By: Eric Greenwood
Despite his intimidating pedigree in counter-culture music, Ian Mackaye is very easy to talk to. There was no awkwardness in my recent telephone conversation with the punk rock icon. Mackaye's eagerness and passion to discuss music is palpable. He returned every question I asked him with thoughtful, in-depth responses- never sounding bored or even bothered that he probably has to repeat the same answers more than he'd like to. In that sense, he'd have every right to want to get off the phone as quickly as possible with another anonymous interview. But like his entire 20-year-plus career, Ian Mackaye's outlook is contrary to what you might expect from an underground legend.
With Fugazi once again on indefinite hiatus, Mackaye has slowly ventured into new territory with former Warmers' drummer Amy Farina. At first, Mackaye said he and Farina had no intention of starting a band; the goal was simply to get together and play some music to kill the down time. He and Farina had been friends for years, so naturally the idea to experiment with some new ideas eventually resulted in a full-fledged band or duo, rather, called The Evens- a minimalist ensemble with skeletal song structures (similar to Mackaye's guitar demos on Fugazi's Instrument soundtrack) mixed with upbeat male/female vocal harmonies and unsurprisingly activist lyrics.
I asked Mackaye if the stripped down approach were a conscious decision from the beginning, and he pointed out the obvious fact that "with only two people things are inherently minimal." Touché.
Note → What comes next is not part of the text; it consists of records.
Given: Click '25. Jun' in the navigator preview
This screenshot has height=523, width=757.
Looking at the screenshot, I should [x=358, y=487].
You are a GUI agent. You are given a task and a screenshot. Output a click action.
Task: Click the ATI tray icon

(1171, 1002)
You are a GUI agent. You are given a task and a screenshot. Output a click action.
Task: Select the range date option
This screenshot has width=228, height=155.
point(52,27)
But then he admitted that, yes, he and Farina wanted to avoid the trappings of any sort of "rock music context", so the desire to keep the amplification down was indeed calculated. Mackaye was quick to rebuff any idea that he had an agenda, however, saying "I wanted to make songs that sounded good to me. I'm 43 years old- this is where I am now."
I was only half-surprised to learn that Mackaye hasn't listened to commercial radio in over two decades, so he's willfully oblivious to anything even remotely trendy. He reads the newspaper, so he knows the names like Coldplay or Oasis, but he wouldn't know an Oasis song if it "bit him in the ass." To discover new music, Mackaye prefers word of mouth and chatting up independent record store clerks for recommendations rather than obvious commercial outlets like MTV2. He keeps his ear to the ground and surrounds himself with people who are as passionate about educating themselves musically as he is.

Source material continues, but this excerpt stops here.